Instructions for the task >>
List every line in the items below that contains the word "icon".

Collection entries
:::
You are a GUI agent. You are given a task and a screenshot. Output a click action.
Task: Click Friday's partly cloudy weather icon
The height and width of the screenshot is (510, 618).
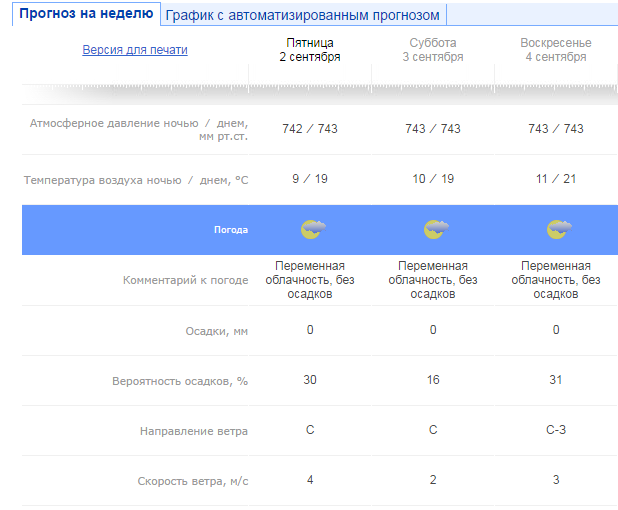pos(312,229)
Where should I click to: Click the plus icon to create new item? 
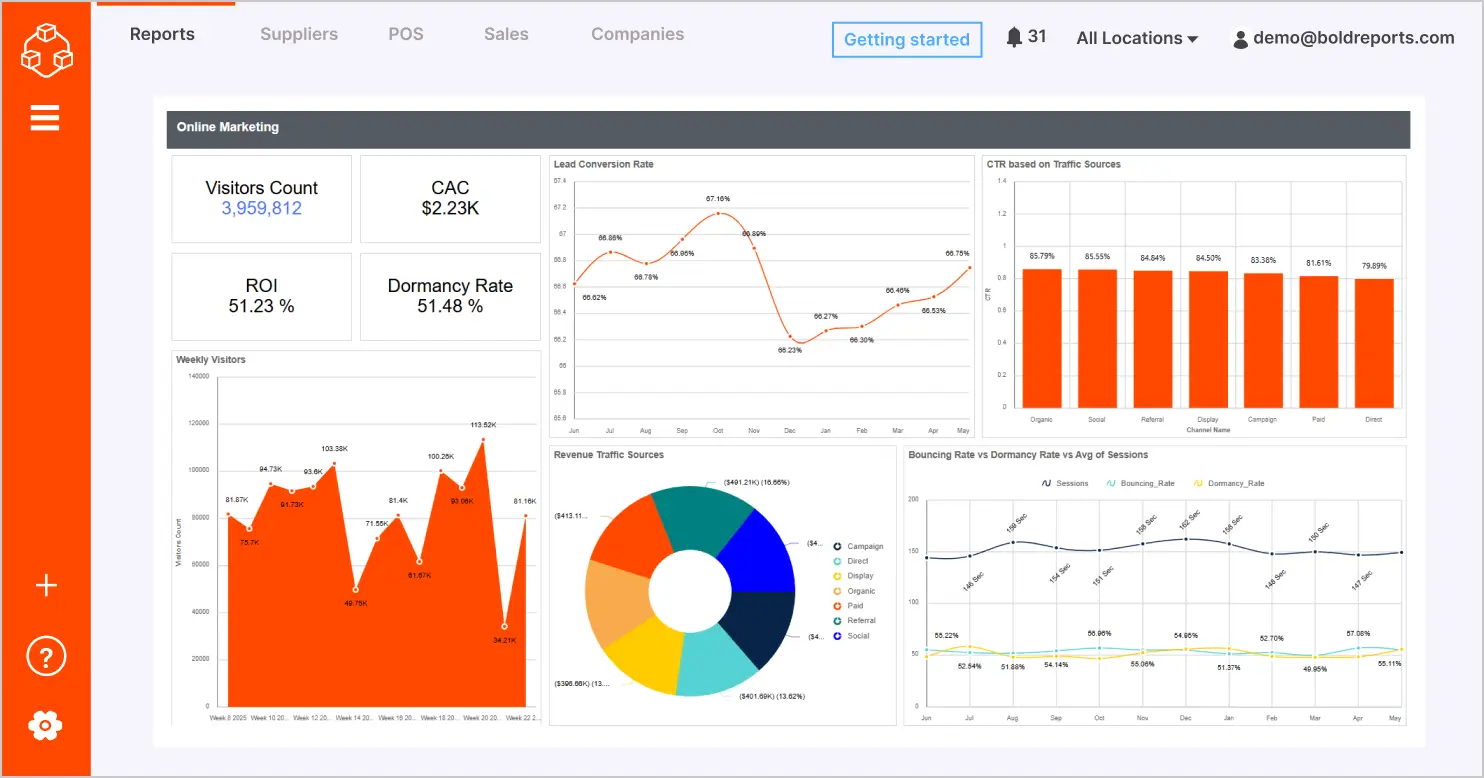(46, 585)
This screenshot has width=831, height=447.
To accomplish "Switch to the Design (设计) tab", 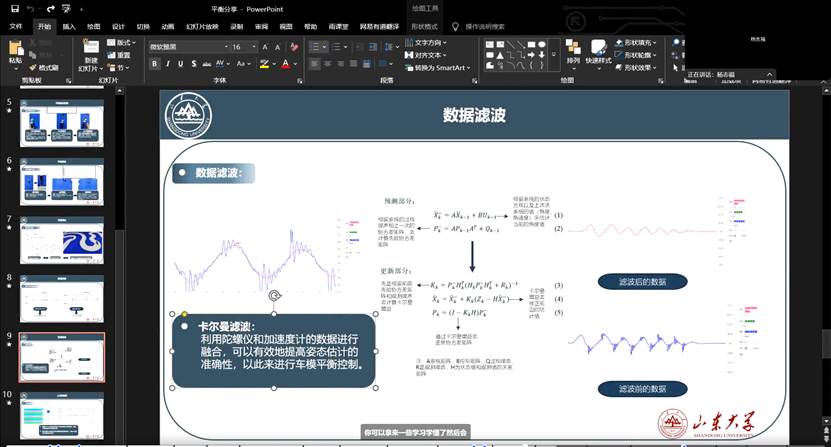I will tap(118, 27).
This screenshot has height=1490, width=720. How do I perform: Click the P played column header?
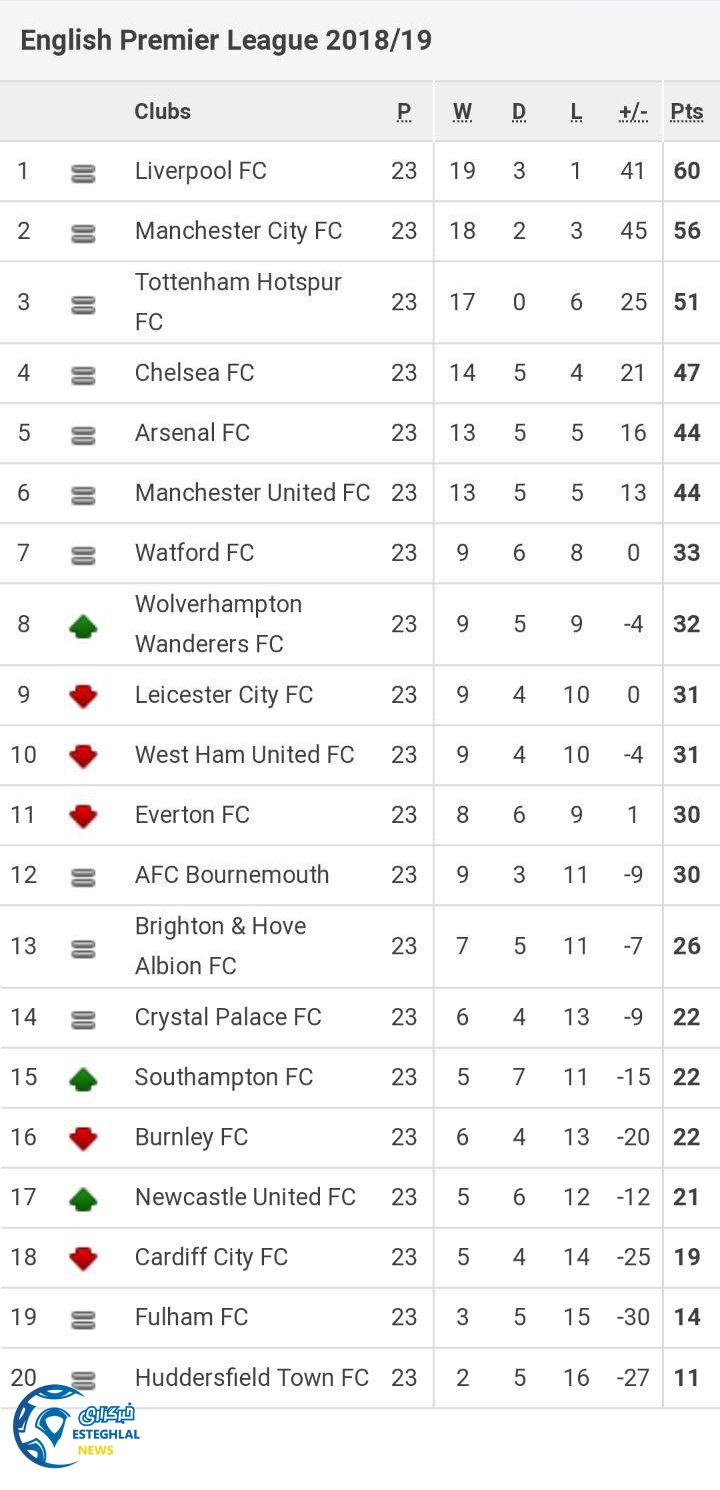404,112
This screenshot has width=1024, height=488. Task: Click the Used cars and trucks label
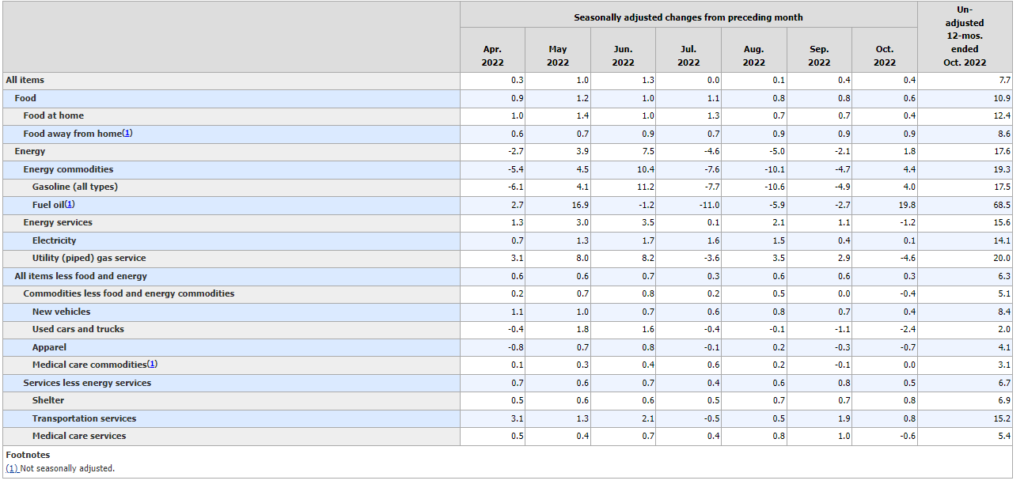[78, 329]
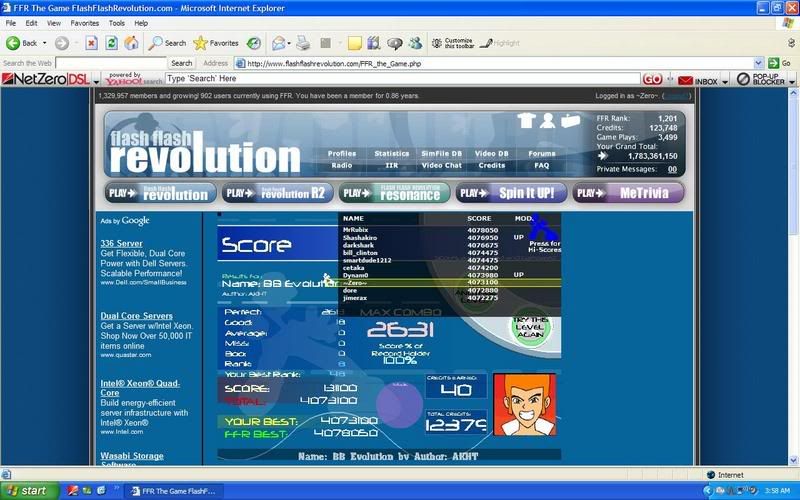Viewport: 800px width, 500px height.
Task: Click the IE Home toolbar icon
Action: pyautogui.click(x=131, y=43)
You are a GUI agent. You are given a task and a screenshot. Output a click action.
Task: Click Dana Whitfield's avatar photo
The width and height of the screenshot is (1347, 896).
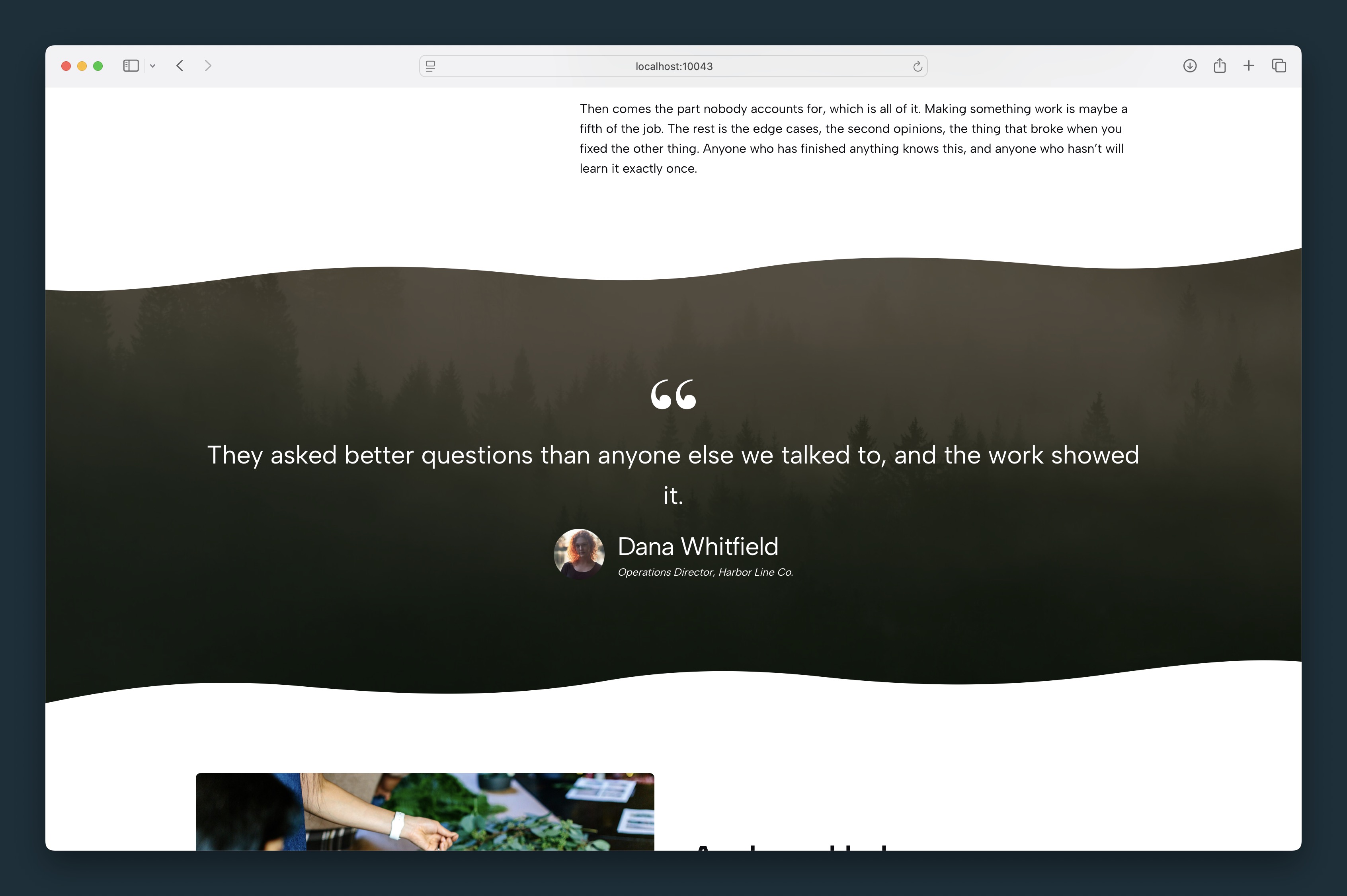coord(579,554)
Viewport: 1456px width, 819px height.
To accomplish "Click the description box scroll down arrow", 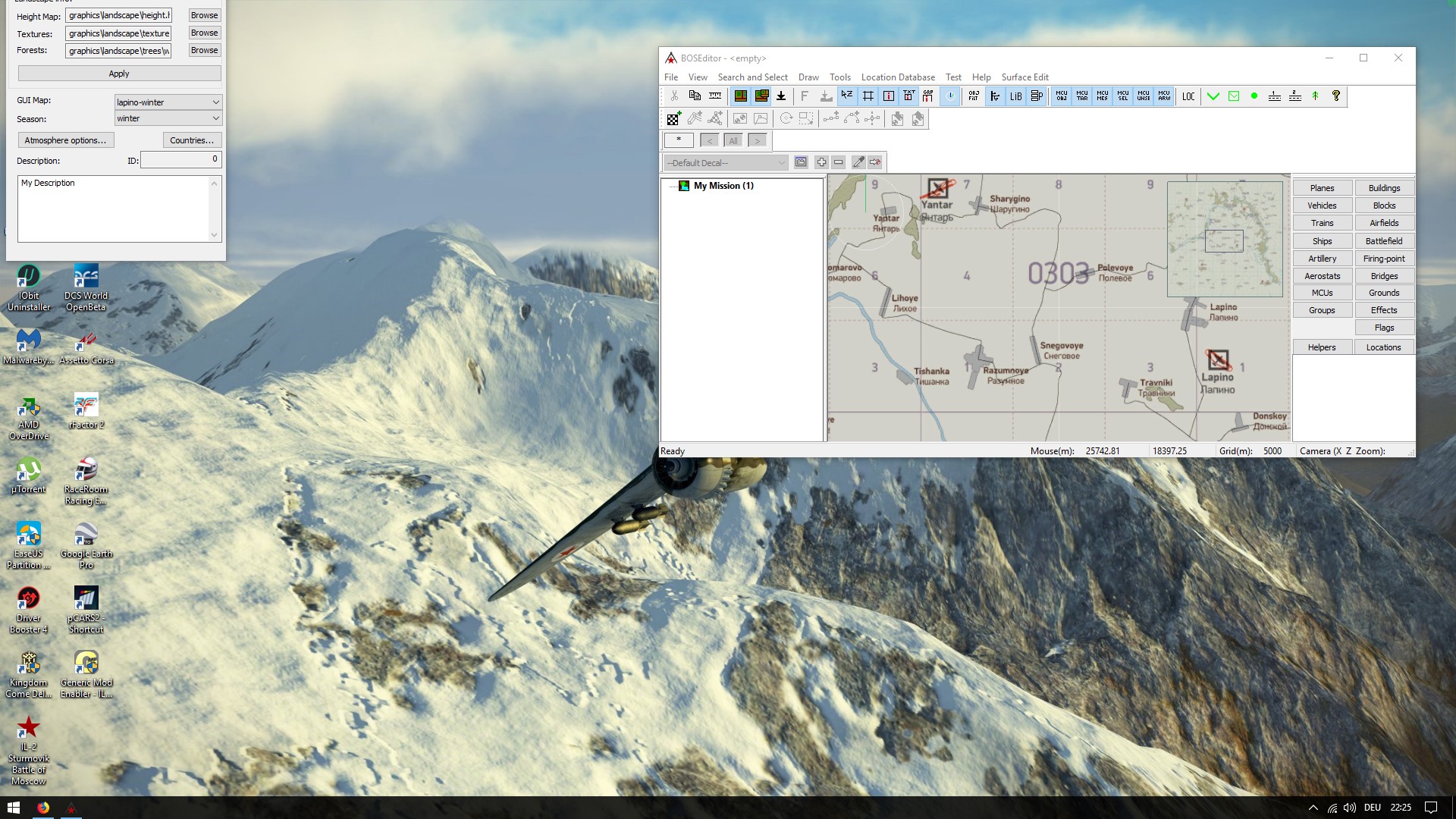I will tap(214, 235).
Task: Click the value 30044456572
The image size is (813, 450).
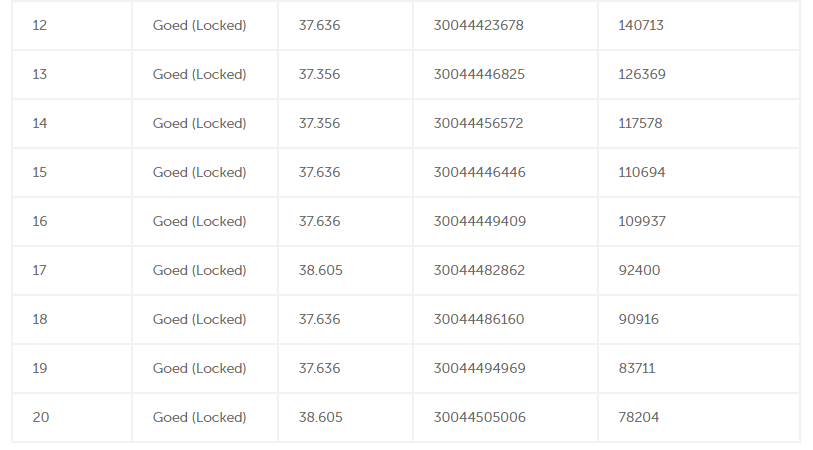Action: click(479, 123)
:::
Written response >>
Task: Click Friday's partly cloudy weather icon
Where should I click to: Click the plus icon to create new item? 
Task: Click the IE Home toolbar icon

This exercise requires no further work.